Cuando pasábamos por los amodorrados pueblos de Illinois, donde la gente es tan consciente de las bandas de Chicago que pasan igual que nosotros en coches grandísimos, resultábamos extraños de ver; todos sin afeitar, el conductor con el pecho al aire, dos vagabundos, yo mismo en el asiento trasero, cogido a una abrazadera y con la cabeza reclinada en un almohadón mirándolo todo con aire imperioso… justo como una nueva banda de California que venía a disputar los despojos de Chicago, una banda de desesperados que se habían escapado de las cárceles de Utah. Cuando nos detuvimos a por coca-colas y gasolina en la estación de servicio de un pequeño pueblo la gente vino a vernos pero no dijeron ni una palabra, y creo que tomaron mentalmente nota de nuestras señas personales y estatura para caso de futura necesidad. Para hacer la operación con la chica que atendía la estación, Dean se echó simplemente su camiseta por encima de los hombros y fue seco y expeditivo como de costumbre y volvió rápidamente al coche y en seguida rodábamos de nuevo a toda velocidad. Pronto empezó a volverse púrpura el rojo del cielo, el último de los encantadores ríos relampagueó, y vimos delante de nosotros los distantes humos de Chicago. Habíamos ido de Denver a Chicago, pasando por el rancho de Ed Wall, en total unos 1.300 kilómetros, en exactamente diecisiete horas, sin contar las dos horas en la zanja, las tres en el rancho y las dos en la comisaria de policía de Newton, Iowa, lo que significa una media de unos ciento treinta kilómetros por hora, con un solo conductor. Lo que constituye una especie de récord demente.
10
El gran Chicago resplandecía rojo ante nuestros ojos. De repente nos encontrábamos en la calle Madison entre grupos de vagabundos, algunos tumbados en la calle con los pies en el borde de la acera, y otros cientos bullendo a la entrada de los saloons y callejas.

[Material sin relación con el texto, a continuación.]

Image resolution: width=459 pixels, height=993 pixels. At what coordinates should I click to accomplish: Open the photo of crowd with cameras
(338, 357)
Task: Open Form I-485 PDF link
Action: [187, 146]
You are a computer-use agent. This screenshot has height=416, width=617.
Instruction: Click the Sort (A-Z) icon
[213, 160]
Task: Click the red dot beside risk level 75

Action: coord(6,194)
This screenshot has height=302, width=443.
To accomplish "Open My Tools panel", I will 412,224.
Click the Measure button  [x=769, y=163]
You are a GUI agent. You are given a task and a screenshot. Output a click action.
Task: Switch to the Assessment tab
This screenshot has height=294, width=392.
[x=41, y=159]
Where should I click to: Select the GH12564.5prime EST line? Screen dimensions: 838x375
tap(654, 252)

– ¡Vaya! ¡Vaya! Mira bien, Sal, porque el viejo Dean Moriarty quizá esté por casualidad este año en Chicago.
Dejamos a los vagabundos en esta calle y seguimos hacia el centro de Chicago. Tranvías chirriantes, vendedores de periódicos, chicas guapas, olor a comida y a cerveza en el aire, neones haciendo guiños.
– Estamos en la gran ciudad, Sal. ¡Maravilloso!
Lo primero que teníamos que hacer era aparcar el Cadillac en un sitio oscuro y lavarnos y vestirnos para la noche. Calle adelante, frente al albergue juvenil, encontramos una calleja entre edificios de ladrillo rojo y allí dejamos el Cadillac con el morro en dirección a la calle y listo para salir, después seguimos a los chicos hasta el albergue juvenil, donde cogieron una habitación y nos dejaron utilizar los servicios durante una hora. Dean y yo nos afeitamos y nos duchamos. Me cayó al suelo la cartera en el vestíbulo, Dean la cogió y ya se la iba a guardar cuando se dio cuenta de que era nuestra y se quedó muy decepcionado. Después dijimos adiós a los chicos, que estaban muy contentos de haber llegado enteros, y salimos a comer algo a una cafetería. El viejo Chicago pardo con sus extraños tipos semi del Este, semi del Oeste yendo a trabajar y escupiendo. Dean se quedó en medio de la cafetería rascándose la barriga y mirándolo todo. Quiso hablar con una extraña negra de edad madura que entró en la cafetería con una historia de que no tenía dinero pero sí bollos y quería mantequilla para ellos. Había entrado moviendo mucho las caderas y la pusieron inmediatamente de patitas en la calle.